In [1]:
# Warning Management
import warnings
warnings.simplefilter(action='ignore', category=FutureWarning)

# DataFrames
import pandas as pd

# Plotting
import matplotlib.pyplot as plt

# Maths
import numpy as np
import math

# Path management
import pathlib
import os
import sys

# Progress tracking
from tqdm import tqdm

# Regular Expressions
import re

# Logging
import logging

# Helpers
from helper_fns import convert_vin_valid, return_matched_vins, create_valid_zip, try_divide

# 1. Import Data

In [9]:
# Version of raw data to get
version = "102423"

# Paths 
path = pathlib.Path().resolve()

# Set up paths for different systems
if sys.platform == 'linux':
    data_path = path.parent.parent / "data" 
    matched_municipal_path = data_path / "municipal_dataset_matched" / f"municipal_dataset_matched_{version}.csv"
    rlpolk_path = data_path / "rlpolk_data" / "rlpolk_data_matched.csv"
else:
    data_path = path.parent / "data"
    print("YET TO FIX THIS")

In [10]:
matched_municipal_data = pd.read_csv(matched_municipal_path)
matched_rlpolk_data = pd.read_csv(rlpolk_path, index_col = 0)
matched_rlpolk_data["year"] = matched_rlpolk_data["YEAR_MONTH"].astype(str).str[0:4].astype(int)
matched_rlpolk_data["month"] = matched_rlpolk_data["YEAR_MONTH"].astype(str).str[4:].astype(int)

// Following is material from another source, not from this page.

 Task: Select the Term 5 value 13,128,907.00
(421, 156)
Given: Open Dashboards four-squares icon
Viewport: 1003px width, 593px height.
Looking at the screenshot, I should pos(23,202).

  matched_municipal_data = pd.read_csv(matched_municipal_path)


# 2. Comparison

## Set up data

In [31]:
matched_municipal_21 = matched_municipal_data[matched_municipal_data["record_from"].str.contains("_MV_21")]

In [30]:
matched_rlpolk_21_filter = ((matched_rlpolk_data["year"] == 2020) & (matched_rlpolk_data["month"] >=7)) | ((matched_rlpolk_data["year"] == 2021)  & (matched_rlpolk_data["month"] <7))
matched_rlpolk_21 = matched_rlpolk_data.loc[matched_rlpolk_21_filter]

## Comparisons

### Compare the number of vehicles between municipal and RLPolk

In [39]:
# Filter - we take vehicles with a valid manufacturer name, and Model Year of 2020 or 2021
mun_veh_year_mask = (matched_municipal_21["Model Year"] == 2020) | (matched_municipal_21["Model Year"] ==2021) | (matched_municipal_21["Model Year"] ==2019)
num_veh_mun = (matched_municipal_21["Manufacturer Name"].notna()) & (mun_veh_year_mask)
ct_mask = (matched_municipal_21["state"] == "CT") | (matched_municipal_21["zip_corrected"].astype(str).str[:-2].str.zfill(5).str[0:2] == "06")

# Print results
print(f"In the municipal dataset, {num_veh_mun.sum()} vehicles are sold in tax year 2021")
print(f"This is calculated by taking tax year 2021, and filtering for model years > 2020 and 2021")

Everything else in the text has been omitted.